ECLI:NL:RBOBR:2023:5062

Rechtbank Oost-Brabant

Datum uitspraak
10 mei 2023
Publicatiedatum
23 oktober 2023
Zaaknummer
C/01/379045 / HA ZA 22-077
Instantie
Rechtbank Oost-Brabant
Type
Uitspraak
Rechtsgebied
Civiel recht
Procedures
  • Tussenuitspraak
Rechters
Vindplaatsen
  • Rechtspraak.nl
AI samenvatting door LexboostAutomatisch gegenereerd

Prejudiciële vragen over faillissementsakkoord en rentevorderingen in civiel recht

In deze zaak heeft de Rechtbank Oost-Brabant op 10 mei 2023 een tussenvonnis uitgesproken waarin prejudiciële vragen aan de Hoge Raad zijn gesteld. De zaak betreft een faillissementsakkoord en de vraag of alle vorderingen die onder de werking van artikel 26 Faillissementswet (Fw) vallen, ook getroffen worden door een faillissementsakkoord, ongeacht de verificatie van die vorderingen op andere gronden zoals artikel 128 Fw. Daarnaast wordt de vraag gesteld of wettelijke en contractuele rentevorderingen als natuurlijke verbintenissen worden beschouwd bij de beëindiging van het faillissement door homologatie van het faillissementsakkoord.
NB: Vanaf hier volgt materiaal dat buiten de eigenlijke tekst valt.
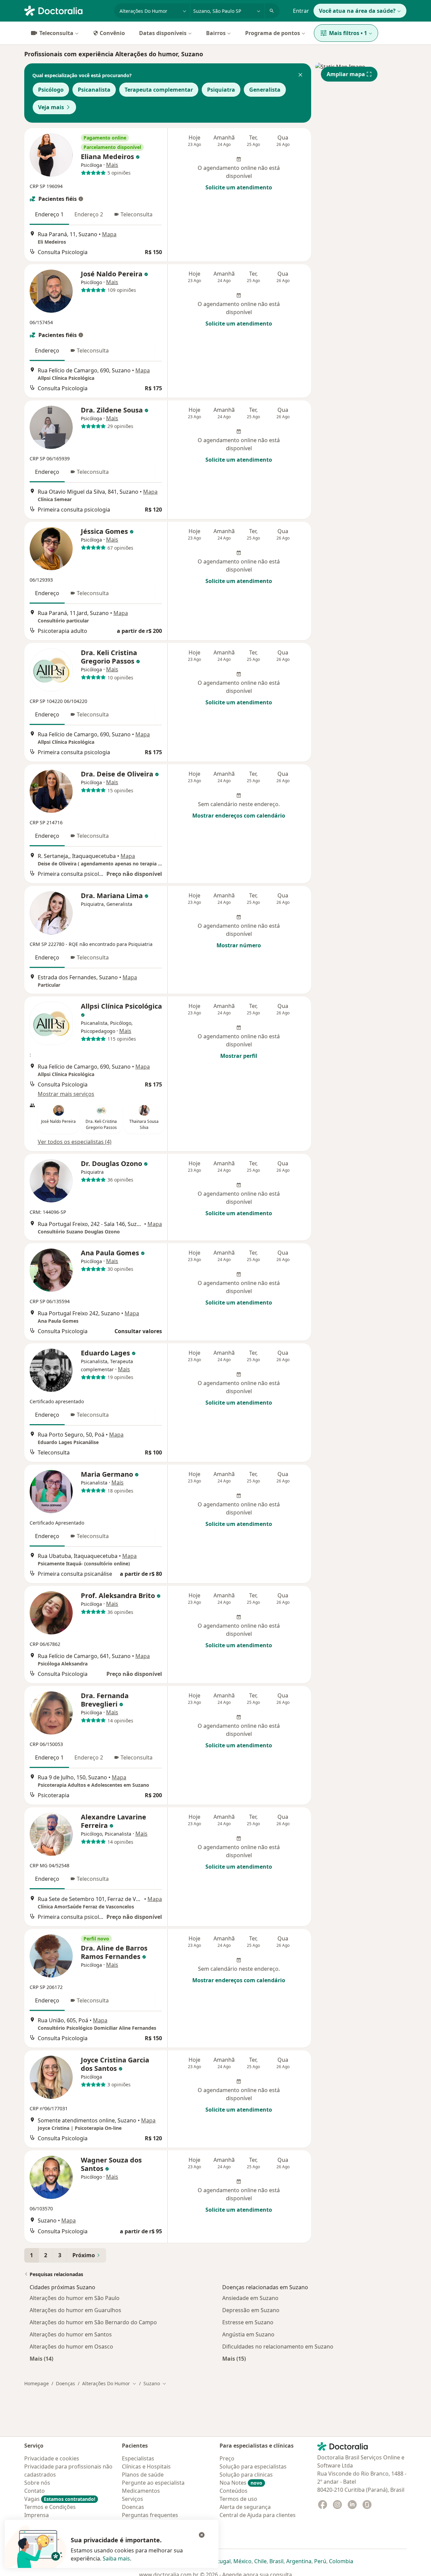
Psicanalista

De rechtbank heeft in het tussenvonnis van 17 januari 2023 reeds het voornemen geuit om prejudiciële vragen te stellen en heeft partijen de gelegenheid gegeven om hun standpunten hierover kenbaar te maken. In de procedure zijn verschillende opinies van deskundigen overgelegd, die de rechtbank heeft betrokken bij de formulering van de vragen. De rechtbank benadrukt het belang van een efficiënte werkwijze en hoopt dat de prejudiciële vragen zullen bijdragen aan een oplossing van de juridische kwesties die in deze zaak spelen.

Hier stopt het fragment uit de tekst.